[Records from a dataset]
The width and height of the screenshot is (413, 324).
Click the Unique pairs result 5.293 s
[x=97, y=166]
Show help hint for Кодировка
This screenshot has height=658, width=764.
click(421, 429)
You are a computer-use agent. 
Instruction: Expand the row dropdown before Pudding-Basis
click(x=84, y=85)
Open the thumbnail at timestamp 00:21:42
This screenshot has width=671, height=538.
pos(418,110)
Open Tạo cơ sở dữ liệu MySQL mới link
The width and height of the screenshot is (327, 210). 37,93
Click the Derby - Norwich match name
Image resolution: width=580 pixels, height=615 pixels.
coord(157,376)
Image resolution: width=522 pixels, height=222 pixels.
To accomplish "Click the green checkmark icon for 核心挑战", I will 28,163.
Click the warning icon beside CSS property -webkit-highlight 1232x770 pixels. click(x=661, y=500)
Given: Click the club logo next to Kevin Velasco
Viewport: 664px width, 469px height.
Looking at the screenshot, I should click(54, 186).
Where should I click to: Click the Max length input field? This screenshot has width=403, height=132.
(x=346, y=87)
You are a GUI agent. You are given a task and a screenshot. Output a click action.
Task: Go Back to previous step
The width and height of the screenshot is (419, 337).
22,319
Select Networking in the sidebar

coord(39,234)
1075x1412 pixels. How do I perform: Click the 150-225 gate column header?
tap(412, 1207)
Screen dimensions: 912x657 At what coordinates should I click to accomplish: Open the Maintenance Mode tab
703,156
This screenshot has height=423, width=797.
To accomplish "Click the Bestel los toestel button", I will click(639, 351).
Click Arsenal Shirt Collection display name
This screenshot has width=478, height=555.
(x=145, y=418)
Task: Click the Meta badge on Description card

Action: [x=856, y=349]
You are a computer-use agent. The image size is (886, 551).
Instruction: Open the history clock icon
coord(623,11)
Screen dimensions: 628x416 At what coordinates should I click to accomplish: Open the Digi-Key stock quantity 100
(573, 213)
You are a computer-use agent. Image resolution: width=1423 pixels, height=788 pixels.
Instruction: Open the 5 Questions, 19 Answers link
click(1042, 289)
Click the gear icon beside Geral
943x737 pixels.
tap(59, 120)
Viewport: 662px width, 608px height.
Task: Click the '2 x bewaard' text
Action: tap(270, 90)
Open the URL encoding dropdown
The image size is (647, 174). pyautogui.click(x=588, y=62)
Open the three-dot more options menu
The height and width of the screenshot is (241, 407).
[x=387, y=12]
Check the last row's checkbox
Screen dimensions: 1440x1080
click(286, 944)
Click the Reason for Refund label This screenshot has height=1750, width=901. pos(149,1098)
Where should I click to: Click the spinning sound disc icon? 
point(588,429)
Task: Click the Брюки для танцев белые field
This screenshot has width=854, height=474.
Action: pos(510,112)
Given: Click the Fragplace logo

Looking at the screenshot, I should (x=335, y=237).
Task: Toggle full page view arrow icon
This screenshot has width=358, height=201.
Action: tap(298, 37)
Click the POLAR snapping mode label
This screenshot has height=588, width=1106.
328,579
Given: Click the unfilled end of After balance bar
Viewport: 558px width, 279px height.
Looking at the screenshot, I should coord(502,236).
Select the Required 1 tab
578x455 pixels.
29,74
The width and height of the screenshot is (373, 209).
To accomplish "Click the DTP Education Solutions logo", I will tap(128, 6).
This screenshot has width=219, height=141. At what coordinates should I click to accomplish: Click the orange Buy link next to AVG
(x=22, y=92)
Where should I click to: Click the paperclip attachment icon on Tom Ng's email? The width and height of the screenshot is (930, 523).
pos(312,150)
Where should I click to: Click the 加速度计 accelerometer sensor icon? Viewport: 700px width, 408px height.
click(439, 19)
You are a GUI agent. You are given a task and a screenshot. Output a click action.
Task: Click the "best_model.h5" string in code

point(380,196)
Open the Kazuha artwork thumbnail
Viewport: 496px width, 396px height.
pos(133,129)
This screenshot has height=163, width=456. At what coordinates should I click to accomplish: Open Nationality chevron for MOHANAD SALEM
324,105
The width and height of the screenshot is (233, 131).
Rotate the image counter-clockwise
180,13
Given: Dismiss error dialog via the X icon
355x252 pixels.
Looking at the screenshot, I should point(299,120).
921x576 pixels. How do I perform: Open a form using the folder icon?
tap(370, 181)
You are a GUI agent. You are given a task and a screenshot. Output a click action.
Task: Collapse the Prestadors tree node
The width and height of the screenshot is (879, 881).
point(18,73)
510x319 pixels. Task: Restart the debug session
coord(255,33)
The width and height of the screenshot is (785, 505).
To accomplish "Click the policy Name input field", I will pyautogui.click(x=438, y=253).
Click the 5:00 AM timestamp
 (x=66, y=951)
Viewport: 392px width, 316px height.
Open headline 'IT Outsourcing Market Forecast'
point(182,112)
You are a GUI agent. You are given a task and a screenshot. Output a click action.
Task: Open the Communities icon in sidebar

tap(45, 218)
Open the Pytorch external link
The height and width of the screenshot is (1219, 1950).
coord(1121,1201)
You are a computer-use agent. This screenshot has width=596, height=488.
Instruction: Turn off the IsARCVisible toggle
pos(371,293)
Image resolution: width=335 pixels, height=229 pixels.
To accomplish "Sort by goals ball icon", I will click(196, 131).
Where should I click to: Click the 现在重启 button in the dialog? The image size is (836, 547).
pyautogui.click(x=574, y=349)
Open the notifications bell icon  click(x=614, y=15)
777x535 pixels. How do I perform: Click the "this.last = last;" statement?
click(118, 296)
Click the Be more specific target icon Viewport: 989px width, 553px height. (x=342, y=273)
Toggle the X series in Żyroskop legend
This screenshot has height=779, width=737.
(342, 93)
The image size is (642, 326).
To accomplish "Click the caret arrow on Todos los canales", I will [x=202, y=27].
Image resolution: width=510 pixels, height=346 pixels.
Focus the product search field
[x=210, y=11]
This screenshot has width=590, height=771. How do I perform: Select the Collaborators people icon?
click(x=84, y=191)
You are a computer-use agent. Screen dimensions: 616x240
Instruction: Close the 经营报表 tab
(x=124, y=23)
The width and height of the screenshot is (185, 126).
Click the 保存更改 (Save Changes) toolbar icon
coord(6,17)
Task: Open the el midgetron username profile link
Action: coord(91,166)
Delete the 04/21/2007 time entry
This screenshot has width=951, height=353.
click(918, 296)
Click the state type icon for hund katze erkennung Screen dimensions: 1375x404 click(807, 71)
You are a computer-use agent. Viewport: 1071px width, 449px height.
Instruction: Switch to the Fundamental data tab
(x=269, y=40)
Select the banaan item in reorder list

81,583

*Try it*
Scan the data above line by line. Please say how many lines hold the word "arrow", and give only that number.

*Solved exercise*
2